Including the second supplementary budget, total national debt is projected to reach 1,306.0 trillion won this year, up 125.4 trillion won from the year before. Of that, 923.5 trillion won, or 71.0 percent, is deficit-financed. This ratio, which stood at 60 percent in 2020, has increased by more than 10 percentage points in just five years. As deficit-financed debt grows, so do repayment obligations and interest costs, both of which erode fiscal flexibility. If this trend continues unchecked, it could lead to a credit rating downgrade or loss of international market confidence.

The larger concern is that deficit-financed debt is likely to climb even higher. Many of the administration’s campaign pledges call for significant public spending. Among the most notable is a plan to expand the monthly child allowance of 100,000 won, currently offered to children under age 8, to all children under 18. Other key promises include extending health insurance to cover long-term nursing care, introducing a basic income for rural residents, and easing pension reductions for elderly couples. Fully implementing these pledges would cost 210 trillion won over the next five years, yet the government has yet to present a clear plan to fund them.
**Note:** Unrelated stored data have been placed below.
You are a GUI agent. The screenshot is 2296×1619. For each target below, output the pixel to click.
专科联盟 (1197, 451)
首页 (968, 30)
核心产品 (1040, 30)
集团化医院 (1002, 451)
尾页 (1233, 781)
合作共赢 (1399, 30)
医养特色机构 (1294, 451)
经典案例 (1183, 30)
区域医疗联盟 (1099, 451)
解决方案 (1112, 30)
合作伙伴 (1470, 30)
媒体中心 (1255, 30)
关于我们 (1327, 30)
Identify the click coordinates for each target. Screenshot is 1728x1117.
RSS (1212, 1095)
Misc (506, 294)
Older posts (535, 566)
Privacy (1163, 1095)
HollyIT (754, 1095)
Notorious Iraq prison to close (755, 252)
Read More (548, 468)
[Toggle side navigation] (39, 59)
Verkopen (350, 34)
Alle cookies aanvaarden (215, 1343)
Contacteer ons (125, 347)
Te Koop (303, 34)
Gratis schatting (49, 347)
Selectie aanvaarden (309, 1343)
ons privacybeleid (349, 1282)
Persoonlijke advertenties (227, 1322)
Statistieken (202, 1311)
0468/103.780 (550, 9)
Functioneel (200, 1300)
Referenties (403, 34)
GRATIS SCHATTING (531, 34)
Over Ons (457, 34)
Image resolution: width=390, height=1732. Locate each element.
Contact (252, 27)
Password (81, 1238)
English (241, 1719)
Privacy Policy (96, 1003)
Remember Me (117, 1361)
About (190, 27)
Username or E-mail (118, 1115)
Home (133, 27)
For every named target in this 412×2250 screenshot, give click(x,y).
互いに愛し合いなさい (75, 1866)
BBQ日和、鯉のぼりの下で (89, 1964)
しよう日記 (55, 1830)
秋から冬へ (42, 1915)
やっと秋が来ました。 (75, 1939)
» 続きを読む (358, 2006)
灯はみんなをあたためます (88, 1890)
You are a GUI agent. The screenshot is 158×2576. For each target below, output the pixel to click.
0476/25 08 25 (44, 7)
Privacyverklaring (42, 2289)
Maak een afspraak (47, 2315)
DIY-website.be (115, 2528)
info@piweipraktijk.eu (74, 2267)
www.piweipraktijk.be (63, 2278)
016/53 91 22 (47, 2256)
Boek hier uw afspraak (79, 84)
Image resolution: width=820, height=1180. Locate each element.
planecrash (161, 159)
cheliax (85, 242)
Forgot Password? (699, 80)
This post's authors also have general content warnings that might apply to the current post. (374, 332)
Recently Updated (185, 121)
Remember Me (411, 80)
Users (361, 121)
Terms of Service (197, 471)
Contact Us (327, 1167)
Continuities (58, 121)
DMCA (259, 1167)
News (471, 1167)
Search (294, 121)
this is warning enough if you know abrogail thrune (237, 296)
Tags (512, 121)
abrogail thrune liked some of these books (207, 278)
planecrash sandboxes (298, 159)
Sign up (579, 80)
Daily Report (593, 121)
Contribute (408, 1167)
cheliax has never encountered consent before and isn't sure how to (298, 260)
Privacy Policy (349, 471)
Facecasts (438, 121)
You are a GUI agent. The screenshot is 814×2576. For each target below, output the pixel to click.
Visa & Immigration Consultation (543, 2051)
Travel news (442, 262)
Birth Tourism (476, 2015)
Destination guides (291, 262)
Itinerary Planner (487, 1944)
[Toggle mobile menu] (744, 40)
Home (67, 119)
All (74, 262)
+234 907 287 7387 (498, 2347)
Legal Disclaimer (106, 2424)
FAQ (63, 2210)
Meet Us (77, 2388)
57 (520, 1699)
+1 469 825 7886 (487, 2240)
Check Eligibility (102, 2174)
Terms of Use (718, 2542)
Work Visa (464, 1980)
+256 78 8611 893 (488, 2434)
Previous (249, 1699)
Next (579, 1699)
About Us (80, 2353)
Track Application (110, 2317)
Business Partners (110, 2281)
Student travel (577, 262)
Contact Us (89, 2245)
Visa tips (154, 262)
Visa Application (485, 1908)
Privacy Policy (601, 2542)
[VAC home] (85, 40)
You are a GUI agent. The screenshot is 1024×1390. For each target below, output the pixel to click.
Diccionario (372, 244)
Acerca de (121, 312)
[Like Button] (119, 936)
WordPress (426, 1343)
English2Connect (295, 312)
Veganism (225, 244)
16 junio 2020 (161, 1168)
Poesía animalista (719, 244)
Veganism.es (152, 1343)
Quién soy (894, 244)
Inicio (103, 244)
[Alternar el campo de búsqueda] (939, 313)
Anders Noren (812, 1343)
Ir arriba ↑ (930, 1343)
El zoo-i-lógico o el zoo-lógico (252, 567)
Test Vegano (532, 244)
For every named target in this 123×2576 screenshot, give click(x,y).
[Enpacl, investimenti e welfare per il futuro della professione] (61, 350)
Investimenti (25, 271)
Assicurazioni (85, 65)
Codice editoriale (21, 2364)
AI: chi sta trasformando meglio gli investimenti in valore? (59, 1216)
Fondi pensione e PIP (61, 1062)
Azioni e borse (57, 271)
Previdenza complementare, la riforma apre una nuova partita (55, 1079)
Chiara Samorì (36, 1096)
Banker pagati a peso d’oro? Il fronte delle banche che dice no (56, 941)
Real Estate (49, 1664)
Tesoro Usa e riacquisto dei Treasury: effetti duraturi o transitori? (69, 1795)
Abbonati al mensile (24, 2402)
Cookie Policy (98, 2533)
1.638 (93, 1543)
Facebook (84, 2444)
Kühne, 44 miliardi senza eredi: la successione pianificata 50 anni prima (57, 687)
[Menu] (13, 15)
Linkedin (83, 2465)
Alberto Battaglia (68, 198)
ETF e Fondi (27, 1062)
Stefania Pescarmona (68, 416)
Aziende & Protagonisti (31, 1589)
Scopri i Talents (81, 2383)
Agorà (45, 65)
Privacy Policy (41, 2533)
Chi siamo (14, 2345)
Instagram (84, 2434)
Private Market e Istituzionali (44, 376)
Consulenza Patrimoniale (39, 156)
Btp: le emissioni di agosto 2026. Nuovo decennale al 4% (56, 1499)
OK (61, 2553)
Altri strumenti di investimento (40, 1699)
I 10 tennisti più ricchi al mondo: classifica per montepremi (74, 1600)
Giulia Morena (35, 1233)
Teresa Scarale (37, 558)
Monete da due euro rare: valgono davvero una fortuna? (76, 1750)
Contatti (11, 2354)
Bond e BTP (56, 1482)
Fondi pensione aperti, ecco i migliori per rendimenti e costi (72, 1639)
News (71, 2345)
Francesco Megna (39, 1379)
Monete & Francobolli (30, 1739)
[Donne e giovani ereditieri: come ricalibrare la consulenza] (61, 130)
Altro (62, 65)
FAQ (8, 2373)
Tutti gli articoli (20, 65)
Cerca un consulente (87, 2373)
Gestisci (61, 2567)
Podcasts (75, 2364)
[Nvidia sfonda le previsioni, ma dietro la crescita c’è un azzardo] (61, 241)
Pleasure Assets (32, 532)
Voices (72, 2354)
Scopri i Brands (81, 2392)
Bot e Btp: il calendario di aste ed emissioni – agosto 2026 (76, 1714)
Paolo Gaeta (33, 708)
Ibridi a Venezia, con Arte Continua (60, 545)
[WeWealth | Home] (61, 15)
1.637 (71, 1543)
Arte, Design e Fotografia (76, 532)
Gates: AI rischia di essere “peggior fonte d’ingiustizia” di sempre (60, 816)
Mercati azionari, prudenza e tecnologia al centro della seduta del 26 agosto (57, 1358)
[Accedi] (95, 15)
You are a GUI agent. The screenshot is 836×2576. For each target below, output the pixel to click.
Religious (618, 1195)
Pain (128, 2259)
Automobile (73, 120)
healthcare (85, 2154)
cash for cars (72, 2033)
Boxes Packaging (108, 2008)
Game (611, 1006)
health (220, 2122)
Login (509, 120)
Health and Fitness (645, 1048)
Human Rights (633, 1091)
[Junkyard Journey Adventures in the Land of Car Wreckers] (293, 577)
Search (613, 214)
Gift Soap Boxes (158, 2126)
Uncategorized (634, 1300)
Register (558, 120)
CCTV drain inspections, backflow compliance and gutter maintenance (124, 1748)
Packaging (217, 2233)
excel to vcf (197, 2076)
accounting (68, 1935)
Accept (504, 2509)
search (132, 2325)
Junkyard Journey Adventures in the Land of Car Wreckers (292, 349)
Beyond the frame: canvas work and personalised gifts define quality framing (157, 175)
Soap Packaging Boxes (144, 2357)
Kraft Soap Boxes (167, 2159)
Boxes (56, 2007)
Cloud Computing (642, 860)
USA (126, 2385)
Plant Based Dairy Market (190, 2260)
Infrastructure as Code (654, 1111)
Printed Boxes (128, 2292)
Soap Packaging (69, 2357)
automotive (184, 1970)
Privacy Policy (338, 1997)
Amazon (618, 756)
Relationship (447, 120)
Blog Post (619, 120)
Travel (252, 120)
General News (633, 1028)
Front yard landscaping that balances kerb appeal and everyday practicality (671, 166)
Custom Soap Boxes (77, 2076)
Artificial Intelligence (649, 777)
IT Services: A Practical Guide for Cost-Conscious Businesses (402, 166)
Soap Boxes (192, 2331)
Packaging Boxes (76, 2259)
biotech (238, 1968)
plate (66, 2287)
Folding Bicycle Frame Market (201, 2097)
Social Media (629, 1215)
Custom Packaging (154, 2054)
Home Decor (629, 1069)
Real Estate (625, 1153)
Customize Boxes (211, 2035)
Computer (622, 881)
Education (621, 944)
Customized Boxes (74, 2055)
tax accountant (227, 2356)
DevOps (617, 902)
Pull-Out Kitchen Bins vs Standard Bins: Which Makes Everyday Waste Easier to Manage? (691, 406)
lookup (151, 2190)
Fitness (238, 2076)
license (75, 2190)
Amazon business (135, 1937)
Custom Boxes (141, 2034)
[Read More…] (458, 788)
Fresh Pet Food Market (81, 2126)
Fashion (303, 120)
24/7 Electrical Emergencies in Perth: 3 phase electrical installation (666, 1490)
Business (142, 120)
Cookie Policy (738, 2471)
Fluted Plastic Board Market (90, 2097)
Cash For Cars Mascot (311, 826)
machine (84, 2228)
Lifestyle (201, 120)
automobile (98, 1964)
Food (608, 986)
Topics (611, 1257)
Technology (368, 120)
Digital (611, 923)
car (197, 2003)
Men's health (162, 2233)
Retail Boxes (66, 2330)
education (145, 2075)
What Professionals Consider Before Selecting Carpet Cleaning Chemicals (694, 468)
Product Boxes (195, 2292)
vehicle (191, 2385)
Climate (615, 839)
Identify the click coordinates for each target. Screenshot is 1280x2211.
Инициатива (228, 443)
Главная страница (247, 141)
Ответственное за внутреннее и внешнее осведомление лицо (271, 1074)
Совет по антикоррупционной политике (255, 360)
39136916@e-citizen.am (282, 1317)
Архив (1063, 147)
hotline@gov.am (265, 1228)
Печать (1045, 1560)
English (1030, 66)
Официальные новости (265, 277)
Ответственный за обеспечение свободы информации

Public spending to support economic recovery and reduce inequality is a legitimate responsibility of the state. However, spending that disregards fiscal constraints is not sustainable. Each policy promise must be carefully evaluated for its necessity and financial viability. Priorities should be set, and the pace of implementation adjusted. Trying to fulfill every campaign pledge without compromise risks undermining long-term fiscal stability. Ultimately, the most important promise to keep is the one to manage public finances responsibly over the next five years.